Task directions – The records that follow must be repeated exactly, line by line.

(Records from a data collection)
Start of Block

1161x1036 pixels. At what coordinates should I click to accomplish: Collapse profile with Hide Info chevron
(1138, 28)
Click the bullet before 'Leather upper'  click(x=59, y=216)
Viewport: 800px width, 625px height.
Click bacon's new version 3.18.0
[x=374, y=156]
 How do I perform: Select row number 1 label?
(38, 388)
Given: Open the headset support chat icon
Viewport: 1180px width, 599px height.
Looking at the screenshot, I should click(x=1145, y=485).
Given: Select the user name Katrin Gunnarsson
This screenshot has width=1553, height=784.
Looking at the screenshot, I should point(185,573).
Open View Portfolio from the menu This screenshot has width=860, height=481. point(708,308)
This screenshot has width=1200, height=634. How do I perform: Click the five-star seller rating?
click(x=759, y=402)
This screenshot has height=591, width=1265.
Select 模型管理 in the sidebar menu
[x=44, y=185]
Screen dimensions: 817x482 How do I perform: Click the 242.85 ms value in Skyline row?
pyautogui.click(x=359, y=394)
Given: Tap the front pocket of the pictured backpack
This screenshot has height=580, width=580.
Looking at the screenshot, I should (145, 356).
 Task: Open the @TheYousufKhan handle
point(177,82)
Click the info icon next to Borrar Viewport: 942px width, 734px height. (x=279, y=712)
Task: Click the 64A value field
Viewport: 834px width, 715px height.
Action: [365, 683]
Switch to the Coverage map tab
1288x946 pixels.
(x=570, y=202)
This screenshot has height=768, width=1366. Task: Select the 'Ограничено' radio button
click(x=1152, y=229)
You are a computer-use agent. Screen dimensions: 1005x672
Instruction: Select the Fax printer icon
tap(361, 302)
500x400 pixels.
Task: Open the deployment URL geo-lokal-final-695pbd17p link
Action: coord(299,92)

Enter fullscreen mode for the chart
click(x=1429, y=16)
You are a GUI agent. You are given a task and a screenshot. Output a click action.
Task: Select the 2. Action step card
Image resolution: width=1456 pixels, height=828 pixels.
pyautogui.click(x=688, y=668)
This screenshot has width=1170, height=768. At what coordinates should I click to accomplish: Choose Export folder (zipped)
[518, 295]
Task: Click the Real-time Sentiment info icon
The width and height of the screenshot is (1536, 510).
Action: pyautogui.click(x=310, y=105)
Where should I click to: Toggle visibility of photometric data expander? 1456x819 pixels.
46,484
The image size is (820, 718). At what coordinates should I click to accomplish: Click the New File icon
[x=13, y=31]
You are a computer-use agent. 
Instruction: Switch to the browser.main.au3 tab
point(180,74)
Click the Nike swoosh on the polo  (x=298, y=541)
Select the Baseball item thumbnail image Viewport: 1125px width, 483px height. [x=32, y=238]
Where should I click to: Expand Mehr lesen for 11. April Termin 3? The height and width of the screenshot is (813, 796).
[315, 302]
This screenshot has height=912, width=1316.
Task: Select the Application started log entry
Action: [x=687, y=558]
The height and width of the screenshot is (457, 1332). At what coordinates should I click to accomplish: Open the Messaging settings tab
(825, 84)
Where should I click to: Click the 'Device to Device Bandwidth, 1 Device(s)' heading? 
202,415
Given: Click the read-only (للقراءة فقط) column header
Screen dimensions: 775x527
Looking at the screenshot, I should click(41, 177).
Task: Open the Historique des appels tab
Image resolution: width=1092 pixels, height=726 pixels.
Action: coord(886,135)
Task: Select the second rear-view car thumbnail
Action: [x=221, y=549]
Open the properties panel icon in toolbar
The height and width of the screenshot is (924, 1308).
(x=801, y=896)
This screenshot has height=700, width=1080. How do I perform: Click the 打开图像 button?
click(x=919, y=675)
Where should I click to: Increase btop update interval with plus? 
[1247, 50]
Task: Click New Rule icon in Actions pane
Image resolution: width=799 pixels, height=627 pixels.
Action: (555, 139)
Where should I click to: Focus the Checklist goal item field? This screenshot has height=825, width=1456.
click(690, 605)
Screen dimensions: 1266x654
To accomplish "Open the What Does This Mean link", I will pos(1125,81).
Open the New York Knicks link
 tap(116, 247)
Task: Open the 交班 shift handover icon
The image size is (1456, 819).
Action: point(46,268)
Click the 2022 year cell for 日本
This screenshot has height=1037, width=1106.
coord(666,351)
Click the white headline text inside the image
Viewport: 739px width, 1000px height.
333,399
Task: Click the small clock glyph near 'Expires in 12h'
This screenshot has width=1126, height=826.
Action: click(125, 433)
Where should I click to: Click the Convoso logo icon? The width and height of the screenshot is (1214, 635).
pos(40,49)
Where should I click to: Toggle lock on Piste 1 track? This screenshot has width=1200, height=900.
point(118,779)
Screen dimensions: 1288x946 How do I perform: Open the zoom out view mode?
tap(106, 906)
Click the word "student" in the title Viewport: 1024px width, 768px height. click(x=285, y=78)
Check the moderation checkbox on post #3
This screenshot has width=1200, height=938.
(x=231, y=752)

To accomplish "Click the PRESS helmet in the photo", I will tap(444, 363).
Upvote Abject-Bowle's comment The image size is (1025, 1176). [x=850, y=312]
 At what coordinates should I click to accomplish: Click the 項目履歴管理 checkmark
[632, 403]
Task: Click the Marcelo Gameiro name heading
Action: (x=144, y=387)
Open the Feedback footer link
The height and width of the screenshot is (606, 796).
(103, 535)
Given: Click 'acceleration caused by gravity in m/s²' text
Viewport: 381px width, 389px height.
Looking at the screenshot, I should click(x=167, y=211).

End of Block

Your response –
1161x1036 pixels. At what coordinates should I click to accomplish: Collapse profile with Hide Info chevron
(1138, 28)
Click the bullet before 'Leather upper'  click(x=59, y=216)
Viewport: 800px width, 625px height.
Click bacon's new version 3.18.0
[x=374, y=156]
 How do I perform: Select row number 1 label?
(38, 388)
Given: Open the headset support chat icon
Viewport: 1180px width, 599px height.
Looking at the screenshot, I should click(x=1145, y=485).
Given: Select the user name Katrin Gunnarsson
This screenshot has width=1553, height=784.
Looking at the screenshot, I should point(185,573).
Open View Portfolio from the menu This screenshot has width=860, height=481. point(708,308)
This screenshot has width=1200, height=634. How do I perform: Click the five-star seller rating?
click(x=759, y=402)
This screenshot has height=591, width=1265.
Select 模型管理 in the sidebar menu
[x=44, y=185]
Screen dimensions: 817x482 How do I perform: Click the 242.85 ms value in Skyline row?
pyautogui.click(x=359, y=394)
Given: Tap the front pocket of the pictured backpack
This screenshot has height=580, width=580.
Looking at the screenshot, I should (145, 356).
 Task: Open the @TheYousufKhan handle
point(177,82)
Click the info icon next to Borrar Viewport: 942px width, 734px height. (x=279, y=712)
Task: Click the 64A value field
Viewport: 834px width, 715px height.
Action: [365, 683]
Switch to the Coverage map tab
1288x946 pixels.
(x=570, y=202)
This screenshot has height=768, width=1366. Task: Select the 'Ограничено' radio button
click(x=1152, y=229)
You are a computer-use agent. Screen dimensions: 1005x672
Instruction: Select the Fax printer icon
tap(361, 302)
500x400 pixels.
Task: Open the deployment URL geo-lokal-final-695pbd17p link
Action: coord(299,92)

Enter fullscreen mode for the chart
click(x=1429, y=16)
You are a GUI agent. You are given a task and a screenshot. Output a click action.
Task: Select the 2. Action step card
Image resolution: width=1456 pixels, height=828 pixels.
pyautogui.click(x=688, y=668)
This screenshot has width=1170, height=768. At what coordinates should I click to accomplish: Choose Export folder (zipped)
[518, 295]
Task: Click the Real-time Sentiment info icon
The width and height of the screenshot is (1536, 510).
Action: pyautogui.click(x=310, y=105)
Where should I click to: Toggle visibility of photometric data expander? 1456x819 pixels.
46,484
The image size is (820, 718). At what coordinates should I click to accomplish: Click the New File icon
[x=13, y=31]
You are a computer-use agent. 
Instruction: Switch to the browser.main.au3 tab
point(180,74)
Click the Nike swoosh on the polo  (x=298, y=541)
Select the Baseball item thumbnail image Viewport: 1125px width, 483px height. [x=32, y=238]
Where should I click to: Expand Mehr lesen for 11. April Termin 3? The height and width of the screenshot is (813, 796).
[315, 302]
This screenshot has height=912, width=1316.
Task: Select the Application started log entry
Action: [x=687, y=558]
The height and width of the screenshot is (457, 1332). At what coordinates should I click to accomplish: Open the Messaging settings tab
(825, 84)
Where should I click to: Click the 'Device to Device Bandwidth, 1 Device(s)' heading? 
202,415
Given: Click the read-only (للقراءة فقط) column header
Screen dimensions: 775x527
Looking at the screenshot, I should click(41, 177).
Task: Open the Historique des appels tab
Image resolution: width=1092 pixels, height=726 pixels.
Action: coord(886,135)
Task: Select the second rear-view car thumbnail
Action: [x=221, y=549]
Open the properties panel icon in toolbar
The height and width of the screenshot is (924, 1308).
(x=801, y=896)
This screenshot has height=700, width=1080. How do I perform: Click the 打开图像 button?
click(x=919, y=675)
Where should I click to: Increase btop update interval with plus? 
[1247, 50]
Task: Click New Rule icon in Actions pane
Image resolution: width=799 pixels, height=627 pixels.
Action: (555, 139)
Where should I click to: Focus the Checklist goal item field? This screenshot has height=825, width=1456.
click(690, 605)
Screen dimensions: 1266x654
To accomplish "Open the What Does This Mean link", I will pos(1125,81).
Open the New York Knicks link
 tap(116, 247)
Task: Open the 交班 shift handover icon
The image size is (1456, 819).
Action: point(46,268)
Click the 2022 year cell for 日本
This screenshot has height=1037, width=1106.
coord(666,351)
Click the white headline text inside the image
Viewport: 739px width, 1000px height.
333,399
Task: Click the small clock glyph near 'Expires in 12h'
This screenshot has width=1126, height=826.
Action: click(125, 433)
Where should I click to: Click the Convoso logo icon? The width and height of the screenshot is (1214, 635).
pos(40,49)
Where should I click to: Toggle lock on Piste 1 track? This screenshot has width=1200, height=900.
point(118,779)
Screen dimensions: 1288x946 How do I perform: Open the zoom out view mode?
tap(106, 906)
Click the word "student" in the title Viewport: 1024px width, 768px height. click(x=285, y=78)
Check the moderation checkbox on post #3
This screenshot has width=1200, height=938.
(x=231, y=752)

To accomplish "Click the PRESS helmet in the photo", I will tap(444, 363).
Upvote Abject-Bowle's comment The image size is (1025, 1176). [x=850, y=312]
 At what coordinates should I click to accomplish: Click the 項目履歴管理 checkmark
[632, 403]
Task: Click the Marcelo Gameiro name heading
Action: (x=144, y=387)
Open the Feedback footer link
The height and width of the screenshot is (606, 796).
(103, 535)
Given: Click 'acceleration caused by gravity in m/s²' text
Viewport: 381px width, 389px height.
Looking at the screenshot, I should click(x=167, y=211).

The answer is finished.